I have few specific memories of my time in Mr. Gosda’s eighth grade class: learning to french braid my hair by watching Amanda, the girl seated in front of me, braid her own hair during Social Studies; being sent to the hall for one of the only times in my academic career (I don’t remember why); snickering over certain dated words in something by Mark Twain.
What I don’t remember, though, is reading The Cay. At least, I didn’t remember reading it until I picked it up a few weeks ago and found myself a few chapters in, with a half-formed sense of familiarity flickering in the back of my mind. One would have thought it would be memorable, though. It certainly is rich.
Theodore Taylor addresses a big issue—racism—by stripping everything away from the main character, Philip, and dropping him onto an island in the Caribbean with Timothy, a native man who cares for Philip in a strong, lasting way that flies in the face of everything Philip expected from “black people.”

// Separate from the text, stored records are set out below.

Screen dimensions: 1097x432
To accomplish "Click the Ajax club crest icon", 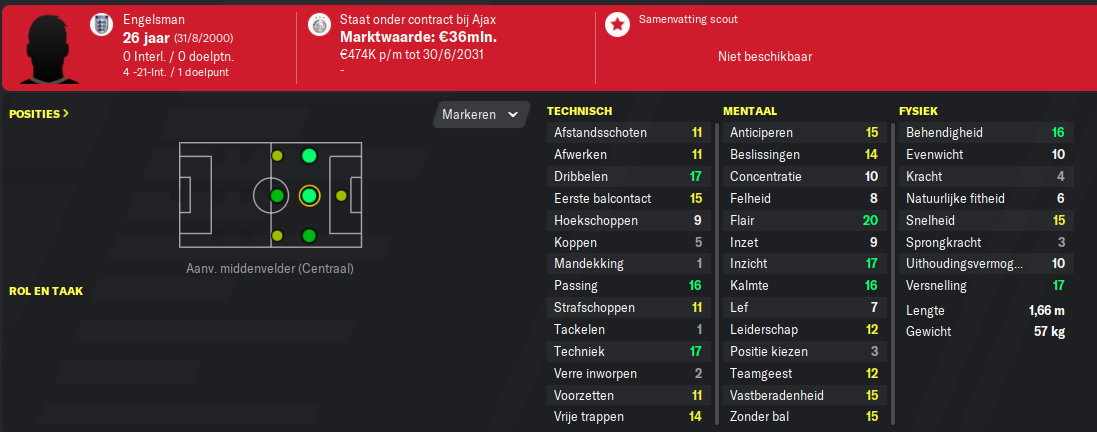I will tap(319, 25).
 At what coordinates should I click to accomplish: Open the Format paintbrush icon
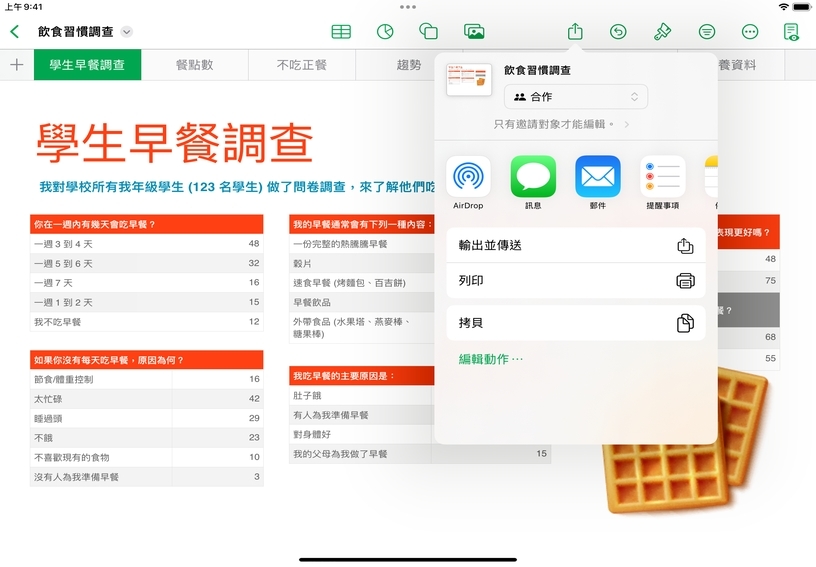(x=662, y=32)
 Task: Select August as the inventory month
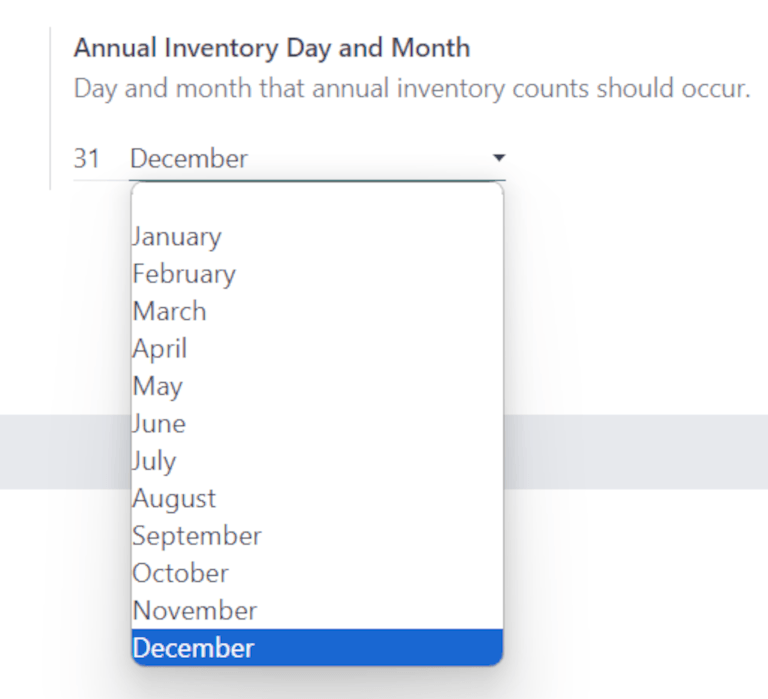175,498
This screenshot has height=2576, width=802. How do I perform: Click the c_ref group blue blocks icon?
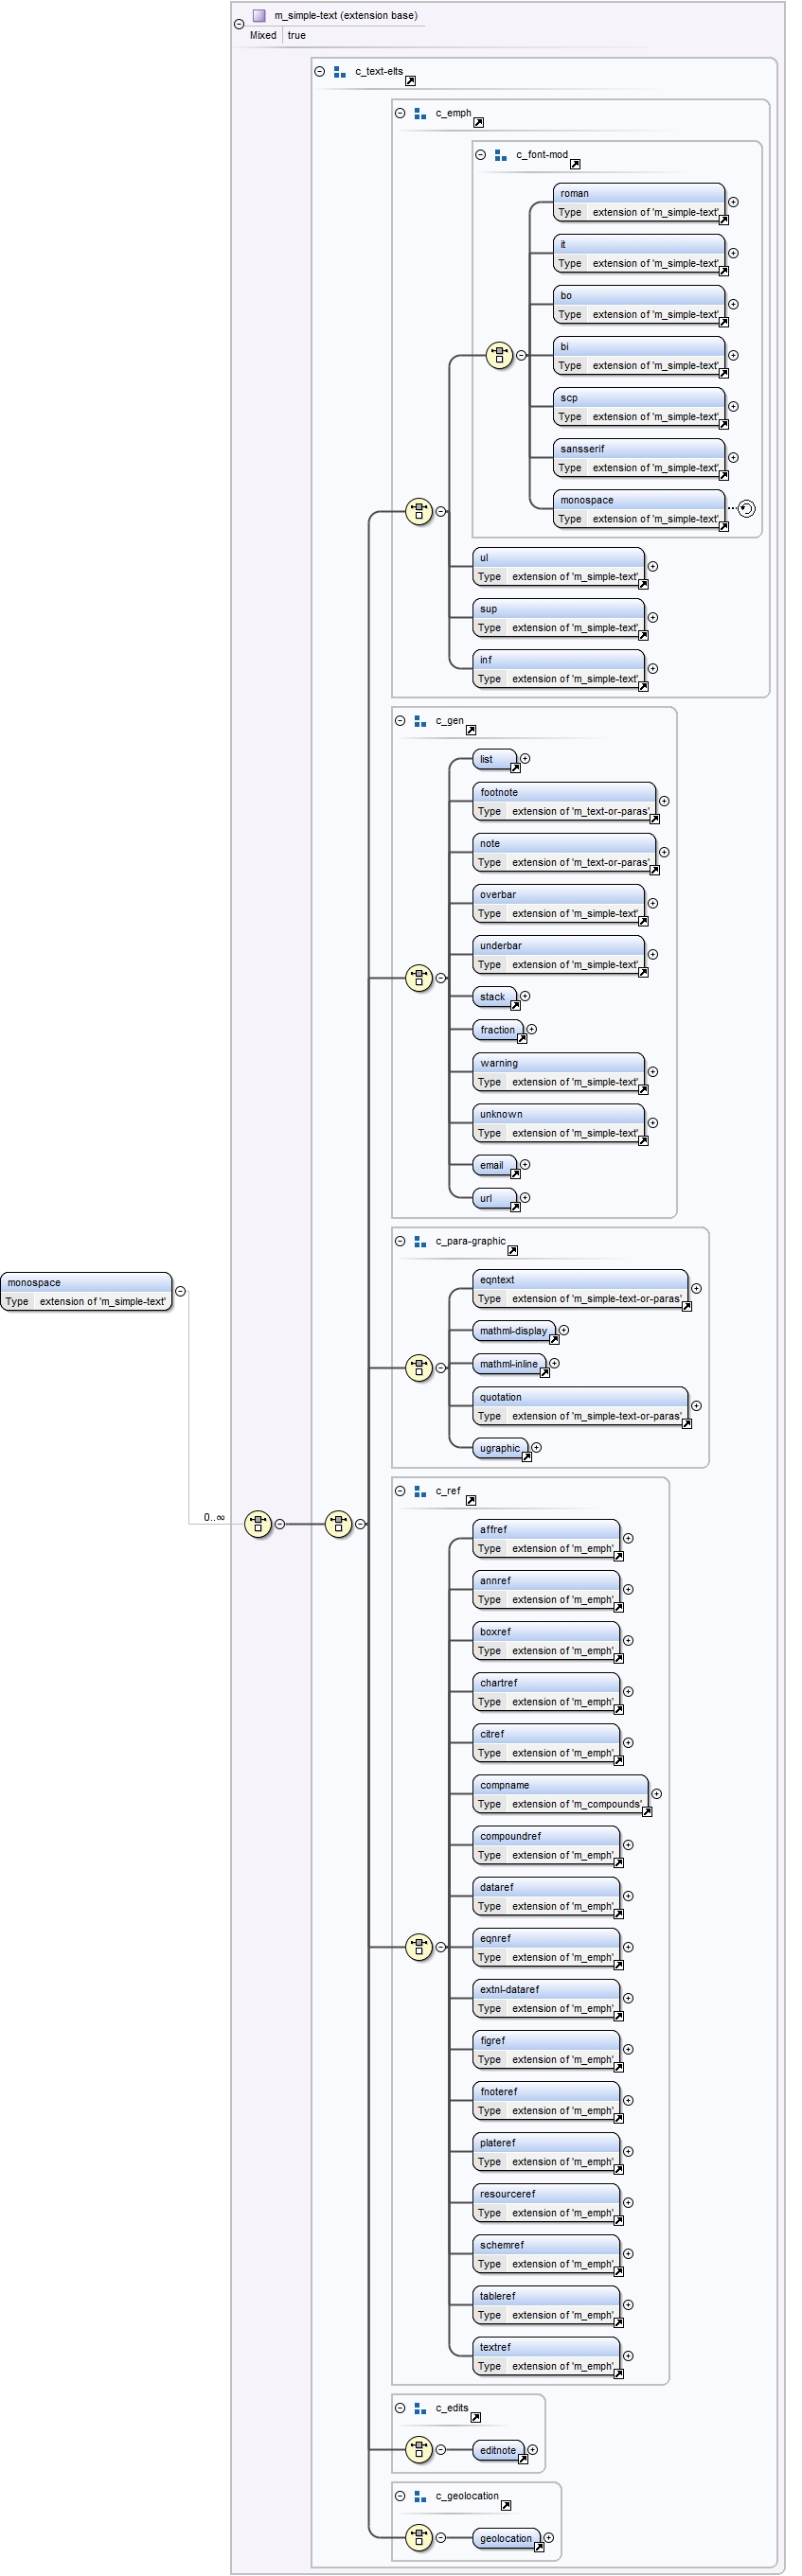pos(420,1490)
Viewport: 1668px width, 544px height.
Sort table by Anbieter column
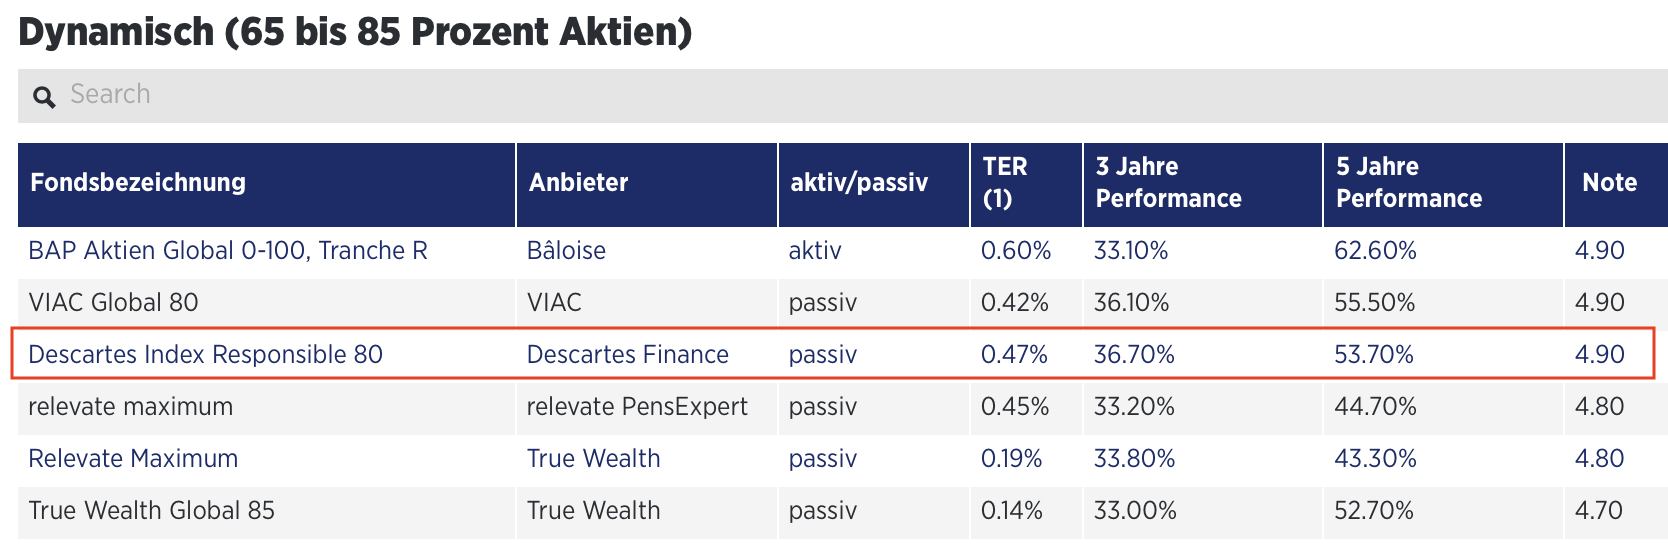coord(578,183)
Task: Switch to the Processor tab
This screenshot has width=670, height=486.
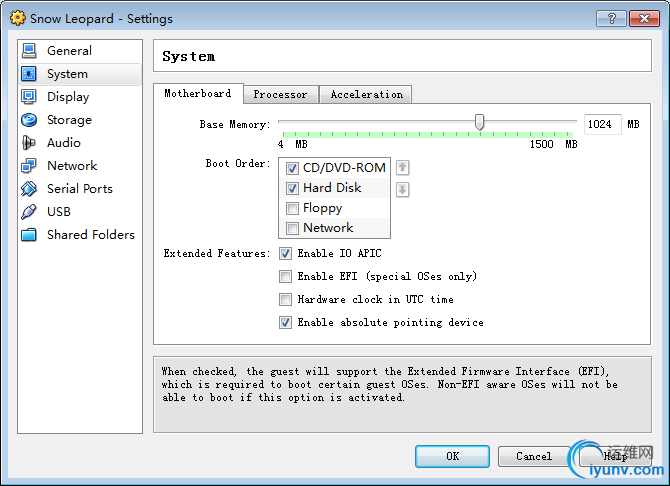Action: pyautogui.click(x=280, y=94)
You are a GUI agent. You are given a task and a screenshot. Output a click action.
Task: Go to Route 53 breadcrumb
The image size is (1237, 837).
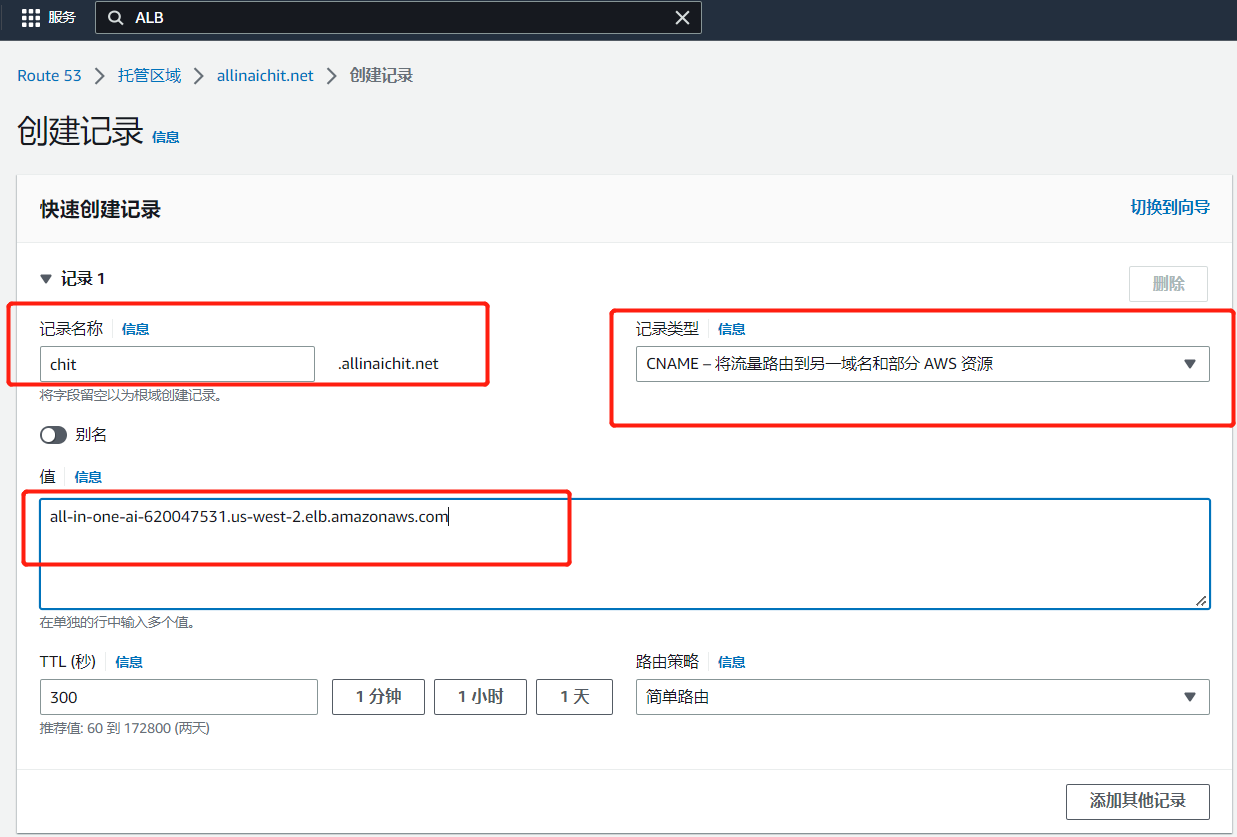click(x=49, y=76)
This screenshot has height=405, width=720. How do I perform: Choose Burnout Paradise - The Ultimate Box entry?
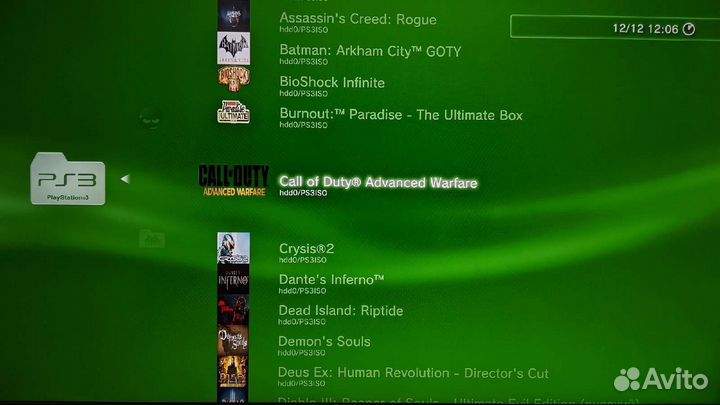pos(401,118)
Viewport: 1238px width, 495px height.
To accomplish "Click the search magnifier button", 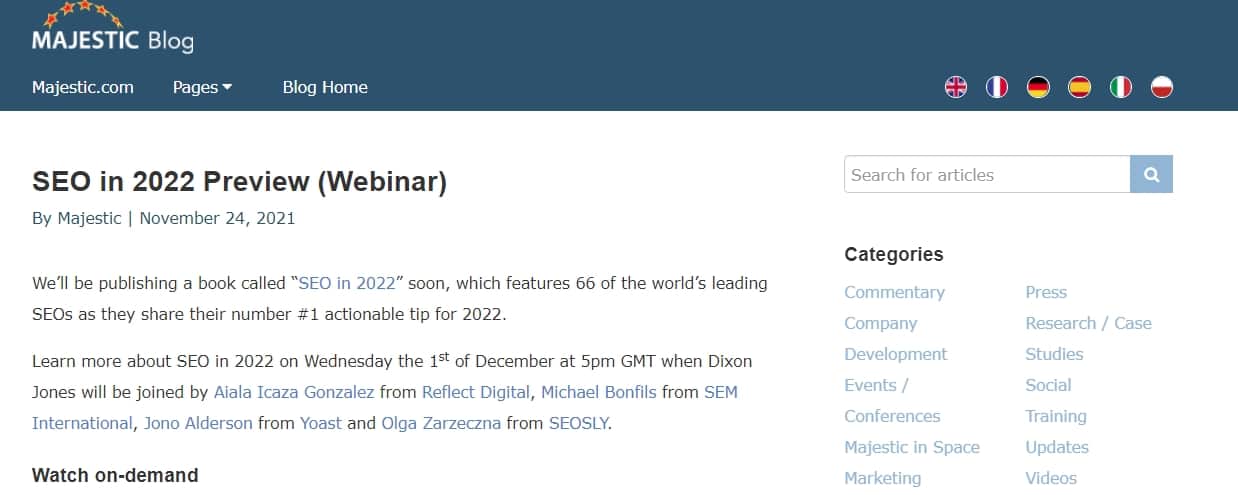I will tap(1151, 174).
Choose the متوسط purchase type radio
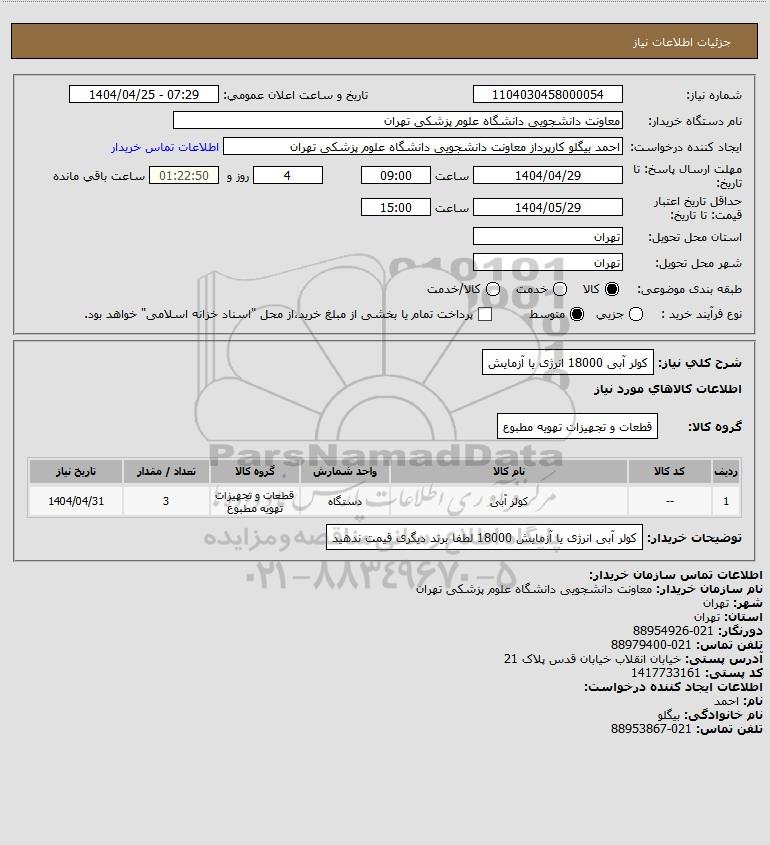The image size is (770, 845). coord(577,314)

The Cay is plainly written, but it is not the language that makes it beautiful: the story itself, unfolded little by little, gives such a clear picture of sacrificial love that the imagery of the Gospel is right there at the surface, vivid and startling. I realize that there has been some controversy over the character of Timothy in this book, but I found him incredibly strong and willing to love this strange, broken boy in a way that few men (of any color) could do.
This is clearly one of those books that I had to come back to as an adult before I could appreciate it fully, but then, some books have the gift of meeting us in different ways at different times in our lives, which is why I am a huge fan of rereading the books I was assigned in school. Those books tend to be better when I reread them through the lens of adulthood and for the sake of enjoyment, not obligation (“tend to be,” yes, but they aren’t always. A Separate Peace wasn’t). A good author—and Theodore Taylor is a good author—appeals to grown-ups as well as children, though he reaches them in different ways.